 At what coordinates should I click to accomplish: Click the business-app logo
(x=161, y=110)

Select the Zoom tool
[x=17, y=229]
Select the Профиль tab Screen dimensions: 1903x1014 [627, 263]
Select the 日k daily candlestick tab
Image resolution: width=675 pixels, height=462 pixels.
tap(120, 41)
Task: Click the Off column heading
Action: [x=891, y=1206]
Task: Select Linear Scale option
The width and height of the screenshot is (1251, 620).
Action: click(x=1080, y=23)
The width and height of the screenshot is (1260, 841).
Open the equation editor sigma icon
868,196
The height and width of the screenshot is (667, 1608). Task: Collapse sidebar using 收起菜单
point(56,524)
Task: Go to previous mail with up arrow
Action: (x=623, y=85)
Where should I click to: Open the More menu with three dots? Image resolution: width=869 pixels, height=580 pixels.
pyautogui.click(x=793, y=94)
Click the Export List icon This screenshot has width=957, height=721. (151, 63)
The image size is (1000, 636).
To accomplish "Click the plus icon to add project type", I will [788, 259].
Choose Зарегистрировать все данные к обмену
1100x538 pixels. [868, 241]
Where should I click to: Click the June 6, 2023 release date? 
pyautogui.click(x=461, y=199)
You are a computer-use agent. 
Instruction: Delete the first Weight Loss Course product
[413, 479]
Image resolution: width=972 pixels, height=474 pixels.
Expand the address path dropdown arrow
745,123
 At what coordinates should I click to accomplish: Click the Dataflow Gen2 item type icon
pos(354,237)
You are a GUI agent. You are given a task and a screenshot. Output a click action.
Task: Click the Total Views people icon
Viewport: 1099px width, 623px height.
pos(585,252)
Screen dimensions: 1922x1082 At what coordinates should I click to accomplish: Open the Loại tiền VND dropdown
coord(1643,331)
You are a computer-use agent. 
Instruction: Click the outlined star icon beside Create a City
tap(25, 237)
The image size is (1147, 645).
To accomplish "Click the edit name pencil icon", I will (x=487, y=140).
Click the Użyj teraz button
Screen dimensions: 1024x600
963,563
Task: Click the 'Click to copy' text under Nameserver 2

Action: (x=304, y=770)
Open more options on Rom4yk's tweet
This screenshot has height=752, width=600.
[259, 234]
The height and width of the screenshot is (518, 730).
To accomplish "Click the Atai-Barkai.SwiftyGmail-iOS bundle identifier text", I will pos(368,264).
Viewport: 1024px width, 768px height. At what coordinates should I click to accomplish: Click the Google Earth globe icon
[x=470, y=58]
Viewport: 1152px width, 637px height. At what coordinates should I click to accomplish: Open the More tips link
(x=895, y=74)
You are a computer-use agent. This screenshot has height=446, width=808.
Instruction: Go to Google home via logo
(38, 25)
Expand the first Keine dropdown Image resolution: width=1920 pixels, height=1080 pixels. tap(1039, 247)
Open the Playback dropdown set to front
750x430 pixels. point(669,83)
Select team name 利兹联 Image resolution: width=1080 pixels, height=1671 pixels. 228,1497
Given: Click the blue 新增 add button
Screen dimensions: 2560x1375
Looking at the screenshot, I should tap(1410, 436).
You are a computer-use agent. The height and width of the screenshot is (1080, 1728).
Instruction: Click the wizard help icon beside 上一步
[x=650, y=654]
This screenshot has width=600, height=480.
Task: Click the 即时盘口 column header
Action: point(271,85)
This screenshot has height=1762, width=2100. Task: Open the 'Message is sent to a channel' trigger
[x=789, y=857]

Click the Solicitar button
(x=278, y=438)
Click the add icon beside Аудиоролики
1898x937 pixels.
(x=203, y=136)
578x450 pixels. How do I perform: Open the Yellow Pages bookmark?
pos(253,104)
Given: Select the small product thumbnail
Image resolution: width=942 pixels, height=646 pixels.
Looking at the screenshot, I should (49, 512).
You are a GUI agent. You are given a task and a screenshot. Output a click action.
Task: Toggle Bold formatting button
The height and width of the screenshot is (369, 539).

▶ [Exercise task]: Reproduce the records word for word, everything from the line containing "The width and height of the screenshot is (1260, 841)." down to the line containing "Click the Export", including both of those lines.

▶ [Problem solution]:
The width and height of the screenshot is (1260, 841).
Open the equation editor sigma icon
868,196
The height and width of the screenshot is (667, 1608). Task: Collapse sidebar using 收起菜单
point(56,524)
Task: Go to previous mail with up arrow
Action: (x=623, y=85)
Where should I click to: Open the More menu with three dots? Image resolution: width=869 pixels, height=580 pixels.
pyautogui.click(x=793, y=94)
Click the Export List icon This screenshot has width=957, height=721. (151, 63)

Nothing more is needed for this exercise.